Clinical commissioning groups will find it no easier than primary care trusts to provide integrated care unless they are able to overcome perverse incentives, a report has found.
A joint study published today by the Nuffield Trust and the King’s Fund, Commissioning Integrated Care in a Liberated NHS, says policies emphasising patient choice and meeting performance targets over collaboration, as well as the payment by results system, have hampered integration.
Judith Smith, head of policy at the Nuffield Trust, who co-authored the report, told HSJ that integrated primary and secondary care services were “almost operating beneath the radar of the mainstream NHS”.
She said economies of scale in developing integrated services could be achieved if the NHS Commissioning Board provides guidance and support for CCGs, rather than leaving them to develop in isolation.

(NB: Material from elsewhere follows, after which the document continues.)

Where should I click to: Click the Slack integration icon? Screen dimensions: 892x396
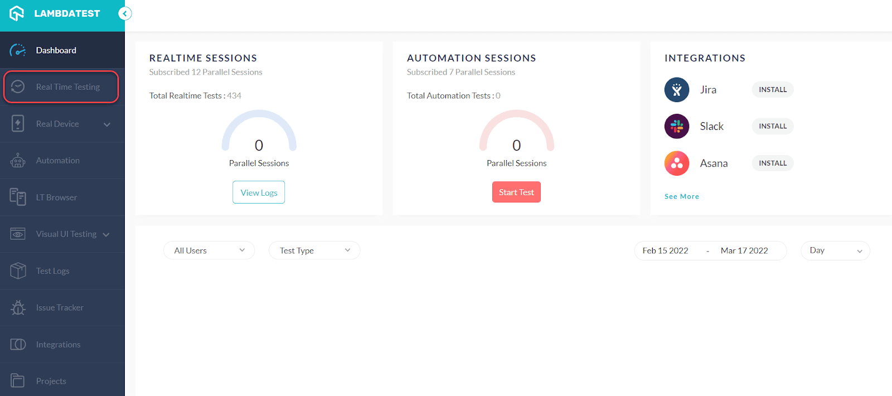(677, 127)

The report also said: “There may be a need to revisit the split between commissioners and providers, so innovative commissioners can make as well as buy services… eventually patients might choose between competing but clinically integrated networks.”
The recommendations come as NHS chief executive Sir David Nicholson hailed a drop in admissions as evidence that CCGs are driving better care. General and acute non-elective admissions in the first quarter of 2011-12 were down 2.5 per cent from the same period a year earlier. GP referrals fell by 4.1 per cent.
At a National Association of Primary Care and NHS Alliance conference last week, Sir David said: “That’s never really happened before [and] potentially shows the power of the work that [clinical commissioners] are starting to do.”